Grant-Thomas then thinks back to some research that suggested that people, both white and of color, often choose to live in predominantly segregated communities. He takes a short breath, seemingly filters through a long-realized frustration, and responds.

“The argument that others want to live with ‘their own’ is nonsense. Many minorities find their selves poor and in low opportunity neighborhoods—and they know it. Studies show that if you ask them what they would change, they say crime and security. The notion that they would rather live in places that have schools with worse infrastructures, metal detectors, overcrowded classes…”

He pauses. “It is not a matter of choice. That’s ludicrous.”

Grant-Thomas has a simple point: where you live determines where you go to school, and quality of education determines subsequent life opportunities. Poorer neighborhoods have poorer schools with worse teachers, less funding and a diluted, less engaging curriculum. Minorities disproportionately constitute these poorer communities because racially prejudiced housing policies pushed them that way. Today, the average white student goes to a school that is 79 percent white. On top of that, research shows that low-income students attending middle-class schools perform higher than middle-class students attending high-poverty schools.
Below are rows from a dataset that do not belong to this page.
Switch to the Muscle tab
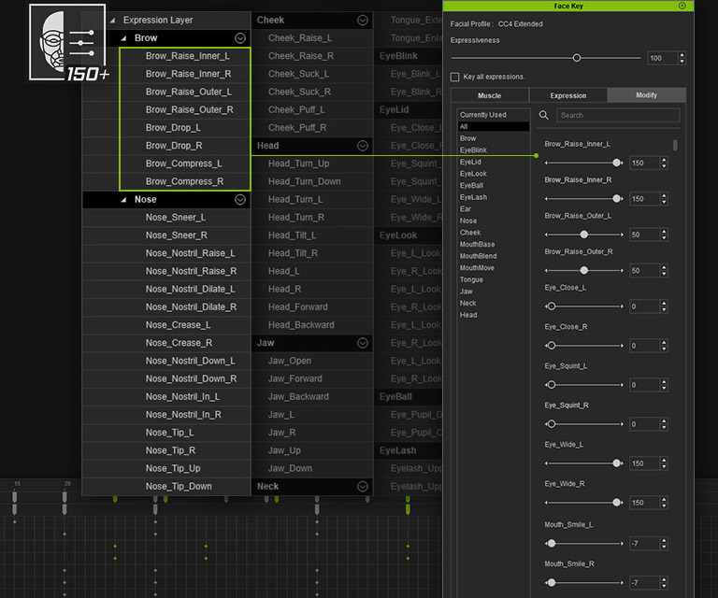718x598 pixels. click(x=489, y=95)
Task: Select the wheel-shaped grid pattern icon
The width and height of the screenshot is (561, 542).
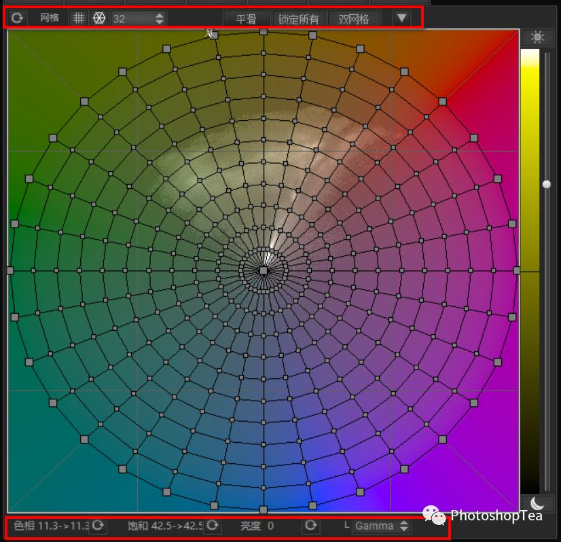Action: tap(99, 18)
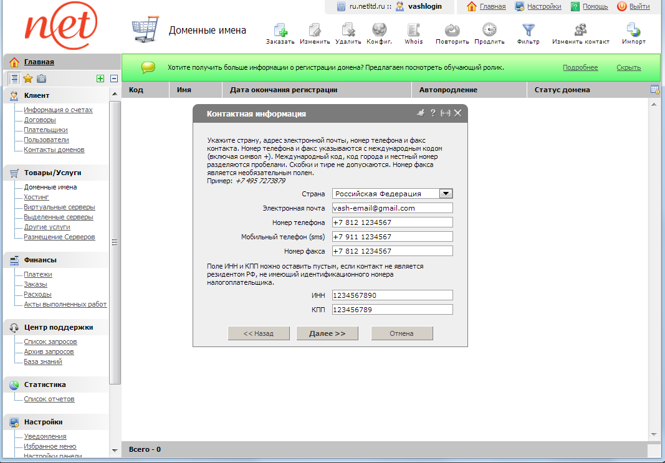Click the Whois toolbar icon
Screen dimensions: 665x463
[413, 31]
These facts paint a picture of systematic inequality and disparity that is little different from decades before. But, culturally, it is no longer tolerable or rational to carry— much less act upon— racist ideology. So, what does all this have to do with the increase in campuses incidents this year?

To help us understand, we need simply to look at the average GPA of UCLA’s admitted students in 1997. It was 4.125 on a 4.0 scale, with the extra points indicative of curves given for taking AP and honor classes. At the same time, 15 percent of high schools in California didn’t offer any AP or honors classes. Another 17 percent offered only a limited selection. Most of these schools were from high-poverty, mostly minority districts.
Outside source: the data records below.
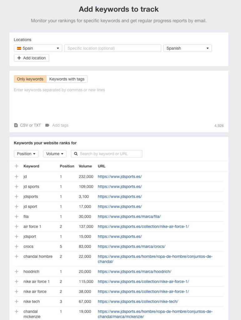Add 'air force 1' with its plus icon
The height and width of the screenshot is (320, 241).
click(x=17, y=227)
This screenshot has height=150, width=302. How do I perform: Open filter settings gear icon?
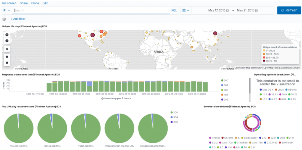tap(4, 19)
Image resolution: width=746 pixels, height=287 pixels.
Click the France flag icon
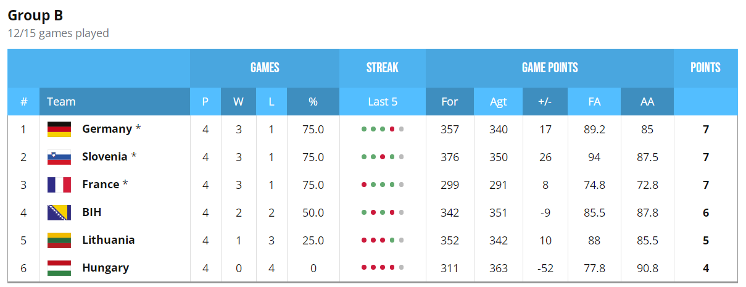point(59,185)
“Hardly any of those kids, no matter how brilliant, could achieve that high a GPA,” Grant-Thomas says.

And the numbers haven’t changed much. In 2006, the average weighted GPA at the largest school in the UC system was 4.26. That year, only 210 black students were admitted, making up 2 percent of all admitted students. Ten years earlier, UCLA admitted 488 black students, or about 5.1 percent.
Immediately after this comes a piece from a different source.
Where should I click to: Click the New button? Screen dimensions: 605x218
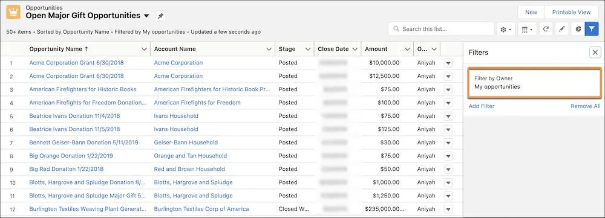[531, 12]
The other factor is that, as Dill states, “Students come to this very diverse campus from a very un-diverse high school experience.”

This creates a new, heightened sense of race for many young people. Mix that with an atmosphere that is conducive to academic freedom— in other words, free thinking and speaking— and you have a potentially combustible package.

“When people have the freedom to open up and say whatever they want, they’re more willing to test the boundaries. I’m not sure that folks always believe what they say, but they’re willing to take that risk to see how far they can push the conventions of societal speech,” Eversley-Bradwell says.

“That means exploring both the positive aspects of identity as well as the not so positive; the much more contentious, the much more racialized, sexualized, classist. Those reasons are why, I think, we find more of this kind of behavior on college campuses.”

This insight shines light on a curious paradox: racist sentiment is counter to society’s norms, yet it persists in alarming numbers in university settings, and indeed, in society.

Eversley-Bradwell’s point is illustrated improbably well by Jerome Stafford. While at Howard University, a historically black school in Washington D.C., the tall, soft-spoken Stafford discovered something about himself and society.

“Even when I meet other black people, the first thing I think is, ‘Okay, they’re black.’ But on campus, they’re just people because we’re all black. You can find out more about the individual,” he said.

“You know, there can’t be the table of black kids,” he added with a chuckle.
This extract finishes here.